Radix sort is a round-based non-comparative sorting algorithm that iterates through sorting keys in digits to separate them into buckets, grouping records by the individual digits, which share the same position and value. For example, records “abc”, “bcd”, “cde”, “cfe”, and “dfg” can be separated into four buckets according to the first character “a”, “b”, “c”, and“d” in the first round of radix sort. In the upcoming rounds, buckets will be further divided until all records are in sorted order. Each round of radix sort is of O(n) time complexity, and there can be at most w rounds, with w being the word length of the sorting key, so the overall time complexity of radix sort algorithm is O(w * n). Radix sort performs better than comparative sorting algorithms, like QuickSort or MergeSort,on workloads with fixed-size keys on each record. They are variations like least-significant digit radix sort and most-significant digit radix sort for varied data distributions.

Key Points

TL;DR

  • NUMA awareness
  • Page Cache
  • In-house implementation of Radix Sort

For small and medium, an important observation is that one doesn’t need to write a single byte to the disk. There is enough memory to just write directly to the page cache, which is much faster. On large it’s probably more complex, but a vanilla external sort with merging of intermediate results from disk could get pretty decent results assuming one overlay reading input with sorting the intermediate results and store the last intermediate result in memory without writing to disk.

The same idea applies for small and medium, every byte saved in memory reduces the I/O cost, so aggressively unmapping/freeing allocated memory at the moment it’s no longer needed, on a small page granularity, is a good idea.

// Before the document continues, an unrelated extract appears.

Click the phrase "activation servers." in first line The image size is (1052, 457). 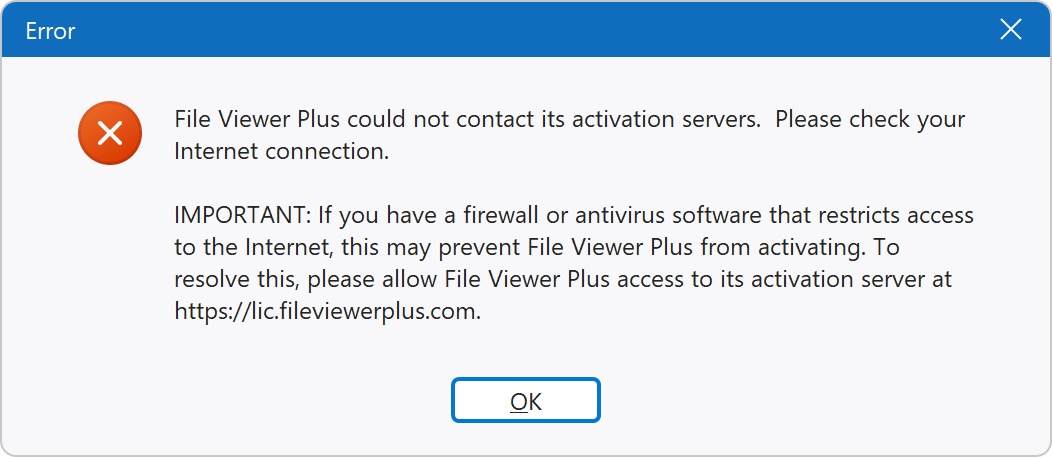point(642,119)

It is also worth it to write the intermediate results to disk from the end to start , in the opposite order, so that the last result stays in the page cache when you start to merge assuming you read it from the beginning.

For more general stuff, huge pages for large buffers might help and NUMA awareness is also important - pinning all threads to NUMA node 0, where all the memory resides, can provide a huge improvement on small/medium, if there is no other use for the threads, otherwise they can hurt the memory bandwidth. We also ended up writing our own radix sorting implementation which brought us some decent advantage on small and medium workloads.

In a Nutshell

Some points are quoted from our discussion forum as all implementations from the finalist teams share some similarities. And big thanks to Zhaoxing, without who our two-people team can never make it to the finalist team. Even though one of professors, who wasn’t much help, thought our staff is not “research” enough to be a senior-level CS grad class project, we nailed it anyway. And it is interesting to see many renowned research projects are spin-offs from programming contests, like Apache Spark, AlexNet and Heterogeneous Parallel Virtual Machine. It’s been fun. Period.